RDP 2009-10: Global Relative Price Shocks: The Role of Macroeconomic Policies 8. Conclusions
December 2009
This paper considers a stylised representation of three major shocks affecting the global economy during the period from 2002 to 2008. These shocks were: a large rise in the productivity growth of manufactures relative to non-manufacturing sectors in developing economies; a fall in global risk premia; and the relatively easy monetary policy stance of the FRB starting after the bursting of the dotcom bubble in 2001 and lasting up until the early part of 2006. The three shocks are considered in a global model that captures the interdependencies between economies at both the macroeconomic and sectoral levels.

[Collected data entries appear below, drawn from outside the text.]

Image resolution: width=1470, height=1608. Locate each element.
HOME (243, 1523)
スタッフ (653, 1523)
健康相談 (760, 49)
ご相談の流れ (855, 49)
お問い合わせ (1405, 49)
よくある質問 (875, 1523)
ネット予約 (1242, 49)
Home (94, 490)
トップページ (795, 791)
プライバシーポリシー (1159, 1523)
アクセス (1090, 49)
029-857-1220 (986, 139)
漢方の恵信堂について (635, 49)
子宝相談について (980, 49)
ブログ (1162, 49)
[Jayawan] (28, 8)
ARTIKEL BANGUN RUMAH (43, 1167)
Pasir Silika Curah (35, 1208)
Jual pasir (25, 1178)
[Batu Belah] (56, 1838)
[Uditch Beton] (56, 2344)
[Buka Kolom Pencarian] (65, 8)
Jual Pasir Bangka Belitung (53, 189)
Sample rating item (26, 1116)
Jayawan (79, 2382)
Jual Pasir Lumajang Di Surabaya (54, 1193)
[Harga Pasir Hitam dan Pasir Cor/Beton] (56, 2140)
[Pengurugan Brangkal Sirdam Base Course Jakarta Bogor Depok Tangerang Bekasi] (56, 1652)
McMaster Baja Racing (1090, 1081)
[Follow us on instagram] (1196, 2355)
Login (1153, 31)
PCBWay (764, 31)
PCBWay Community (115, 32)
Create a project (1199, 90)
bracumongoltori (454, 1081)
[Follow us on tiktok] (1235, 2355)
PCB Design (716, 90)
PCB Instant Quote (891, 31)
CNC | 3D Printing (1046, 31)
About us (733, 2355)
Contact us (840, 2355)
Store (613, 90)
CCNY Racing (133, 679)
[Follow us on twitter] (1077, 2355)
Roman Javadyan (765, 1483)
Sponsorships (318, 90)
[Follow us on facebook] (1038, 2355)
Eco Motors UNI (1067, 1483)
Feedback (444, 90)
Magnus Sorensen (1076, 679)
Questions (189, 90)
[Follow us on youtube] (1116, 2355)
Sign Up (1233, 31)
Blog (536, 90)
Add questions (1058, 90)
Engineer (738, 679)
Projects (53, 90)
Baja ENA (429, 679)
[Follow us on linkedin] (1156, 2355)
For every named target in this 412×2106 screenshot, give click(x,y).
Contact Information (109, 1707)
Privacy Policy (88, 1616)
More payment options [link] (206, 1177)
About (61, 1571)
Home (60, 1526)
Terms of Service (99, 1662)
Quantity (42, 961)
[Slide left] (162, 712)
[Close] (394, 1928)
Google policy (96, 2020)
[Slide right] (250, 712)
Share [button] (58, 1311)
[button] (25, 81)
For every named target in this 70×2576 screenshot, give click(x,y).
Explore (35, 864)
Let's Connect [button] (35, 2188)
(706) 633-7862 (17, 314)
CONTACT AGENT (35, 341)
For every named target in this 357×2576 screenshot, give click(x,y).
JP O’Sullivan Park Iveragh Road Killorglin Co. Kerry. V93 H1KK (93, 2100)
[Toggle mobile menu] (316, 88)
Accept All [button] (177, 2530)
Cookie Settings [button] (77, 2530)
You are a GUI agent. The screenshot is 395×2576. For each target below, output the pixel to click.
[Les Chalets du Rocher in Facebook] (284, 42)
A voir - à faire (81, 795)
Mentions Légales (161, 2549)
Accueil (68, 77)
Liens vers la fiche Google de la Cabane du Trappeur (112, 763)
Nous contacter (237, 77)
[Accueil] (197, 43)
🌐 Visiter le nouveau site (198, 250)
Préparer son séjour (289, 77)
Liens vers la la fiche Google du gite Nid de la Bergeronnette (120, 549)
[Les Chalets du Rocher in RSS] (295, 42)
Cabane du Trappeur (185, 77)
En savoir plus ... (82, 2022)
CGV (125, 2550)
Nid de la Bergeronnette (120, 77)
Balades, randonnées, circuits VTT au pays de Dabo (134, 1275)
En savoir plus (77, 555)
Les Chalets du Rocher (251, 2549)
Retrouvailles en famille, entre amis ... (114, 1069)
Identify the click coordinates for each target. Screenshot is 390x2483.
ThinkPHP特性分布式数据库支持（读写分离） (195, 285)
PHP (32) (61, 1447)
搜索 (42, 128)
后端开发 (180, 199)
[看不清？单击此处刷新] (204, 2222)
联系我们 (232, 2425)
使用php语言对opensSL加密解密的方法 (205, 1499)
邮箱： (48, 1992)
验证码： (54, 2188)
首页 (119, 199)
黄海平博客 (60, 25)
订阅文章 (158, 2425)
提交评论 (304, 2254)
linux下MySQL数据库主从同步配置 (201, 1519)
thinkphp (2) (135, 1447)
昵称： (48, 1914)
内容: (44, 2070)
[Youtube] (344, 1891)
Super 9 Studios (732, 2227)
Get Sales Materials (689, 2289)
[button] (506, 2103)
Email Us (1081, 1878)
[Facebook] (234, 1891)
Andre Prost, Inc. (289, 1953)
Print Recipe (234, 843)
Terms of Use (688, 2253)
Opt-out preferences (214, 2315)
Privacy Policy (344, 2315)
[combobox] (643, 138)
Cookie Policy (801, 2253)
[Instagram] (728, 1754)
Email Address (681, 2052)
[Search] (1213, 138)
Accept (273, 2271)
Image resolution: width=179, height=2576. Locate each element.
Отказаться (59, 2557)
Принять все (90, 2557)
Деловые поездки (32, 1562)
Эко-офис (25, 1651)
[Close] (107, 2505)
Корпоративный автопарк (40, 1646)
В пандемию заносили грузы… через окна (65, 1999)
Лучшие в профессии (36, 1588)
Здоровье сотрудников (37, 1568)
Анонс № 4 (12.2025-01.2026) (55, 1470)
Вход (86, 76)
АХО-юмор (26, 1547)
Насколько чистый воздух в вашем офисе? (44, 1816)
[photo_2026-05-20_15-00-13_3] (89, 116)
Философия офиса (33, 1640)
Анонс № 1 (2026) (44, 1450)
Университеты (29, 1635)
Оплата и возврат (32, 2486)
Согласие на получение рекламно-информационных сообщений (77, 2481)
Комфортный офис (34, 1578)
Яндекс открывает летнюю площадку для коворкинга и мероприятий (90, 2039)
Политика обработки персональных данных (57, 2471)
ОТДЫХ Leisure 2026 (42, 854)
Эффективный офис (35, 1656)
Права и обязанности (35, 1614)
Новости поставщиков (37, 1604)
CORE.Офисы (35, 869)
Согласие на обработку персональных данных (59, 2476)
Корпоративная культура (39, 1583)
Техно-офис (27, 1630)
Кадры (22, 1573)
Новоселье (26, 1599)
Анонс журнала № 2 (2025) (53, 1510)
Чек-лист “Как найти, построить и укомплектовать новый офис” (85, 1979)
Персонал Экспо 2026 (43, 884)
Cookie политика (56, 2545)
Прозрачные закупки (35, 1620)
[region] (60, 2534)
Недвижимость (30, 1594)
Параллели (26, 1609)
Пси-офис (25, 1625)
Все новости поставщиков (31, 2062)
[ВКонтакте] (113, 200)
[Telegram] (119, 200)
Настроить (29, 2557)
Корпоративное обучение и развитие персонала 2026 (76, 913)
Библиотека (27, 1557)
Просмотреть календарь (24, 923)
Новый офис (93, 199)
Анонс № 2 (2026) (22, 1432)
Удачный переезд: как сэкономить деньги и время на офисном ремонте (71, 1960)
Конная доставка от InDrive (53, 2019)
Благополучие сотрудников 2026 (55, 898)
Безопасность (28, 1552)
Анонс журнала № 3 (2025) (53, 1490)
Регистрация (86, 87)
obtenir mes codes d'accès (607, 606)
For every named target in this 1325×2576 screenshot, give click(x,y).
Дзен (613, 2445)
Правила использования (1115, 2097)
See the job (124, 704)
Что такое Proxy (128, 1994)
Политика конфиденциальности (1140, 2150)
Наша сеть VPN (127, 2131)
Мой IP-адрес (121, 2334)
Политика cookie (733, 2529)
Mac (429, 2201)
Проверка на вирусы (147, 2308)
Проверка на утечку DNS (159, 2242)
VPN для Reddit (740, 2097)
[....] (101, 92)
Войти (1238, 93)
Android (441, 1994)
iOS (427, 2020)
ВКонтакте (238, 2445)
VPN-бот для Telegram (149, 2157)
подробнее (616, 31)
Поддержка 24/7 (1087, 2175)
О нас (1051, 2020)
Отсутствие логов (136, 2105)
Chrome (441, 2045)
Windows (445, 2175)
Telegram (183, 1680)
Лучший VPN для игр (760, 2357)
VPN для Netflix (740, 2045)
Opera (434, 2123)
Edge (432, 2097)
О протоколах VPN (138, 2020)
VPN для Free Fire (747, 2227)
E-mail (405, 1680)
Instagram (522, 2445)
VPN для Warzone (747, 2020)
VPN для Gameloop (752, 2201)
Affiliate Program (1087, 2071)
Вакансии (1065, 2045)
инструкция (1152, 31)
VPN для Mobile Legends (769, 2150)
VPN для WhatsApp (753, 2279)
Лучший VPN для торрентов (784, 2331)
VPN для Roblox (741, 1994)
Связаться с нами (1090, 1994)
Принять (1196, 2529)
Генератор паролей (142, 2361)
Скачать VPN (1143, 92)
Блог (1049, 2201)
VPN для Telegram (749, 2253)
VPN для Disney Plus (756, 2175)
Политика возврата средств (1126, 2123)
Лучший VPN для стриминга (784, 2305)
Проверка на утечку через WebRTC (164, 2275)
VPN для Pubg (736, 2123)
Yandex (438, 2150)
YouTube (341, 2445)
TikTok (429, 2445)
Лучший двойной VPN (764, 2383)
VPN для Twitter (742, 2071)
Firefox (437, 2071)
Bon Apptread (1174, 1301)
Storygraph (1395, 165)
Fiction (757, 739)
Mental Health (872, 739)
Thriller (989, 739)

There are a number of insights that suggest a need for further empirical analysis. The first is that the shift in relative prices observed since 2002 can be partly explained by the adjustment in the model in response to the assumed shocks, however, the scale of the actual rise in the prices of energy, mining and agriculture relative to manufacturing since 2004 are not well captured. Other factors outside the fundamentals in the model are needed to explain the scale of this more recent experience. The second insight is that the model suggests that there was some contribution to global inflation due to the FRB keeping interest rates low after the bursting of the dot-com bubble in 2001, and that this effect was reinforced by the fact that the Chinese and other monetary authorities pegged to the US dollar. However, the effect on global relative prices of US monetary policy is relatively small compared to the productivity shocks in developing economies. One interpretation of these results is that the short-term deflationary impact of developing economy productivity growth on the US economy was to a large extent neutralised in the United States by the change in FRB policy as modelled in this paper.
An interesting conclusion of the simulations in this paper is that monetary policy tends to affect relative prices for up to four years because the effect of a temporary change in real interest rates varies across sectors. The effect depends on each sector's relative capital intensity as well as on the change in the demand for the output of each sector as consumption and investment adjust. Eventually the effect of monetary policy on relative prices dissipates.
Interestingly, a country that pegs to the US dollar when the United States relaxes monetary policy inherits both the overall inflationary consequences of the US policy shift as well as the dispersion in relative prices, although this partly depends on the relative capital intensity of the sectors in the pegging economy. A country, such as Australia, which maintains a flexible exchange rate is largely shielded from the inflationary effect of changes in US monetary policy (via an appreciation of the exchange rate) but it is not shielded from the relative price effects. These are transmitted through global trade channels and are even larger when a significant part of the world economy pegs to the US dollar and experiences similar inflationary and relative price movements.
Finally, it is important to note that there are many caveats surrounding the methodology adopted in this paper. It is not meant to be a definitive empirical assessment of the role of various shocks in the world economy between 2002 and 2008. Rather, it is meant to give some insights into the relationships between relative prices and overall inflation in a world characterised by a variety of different shocks.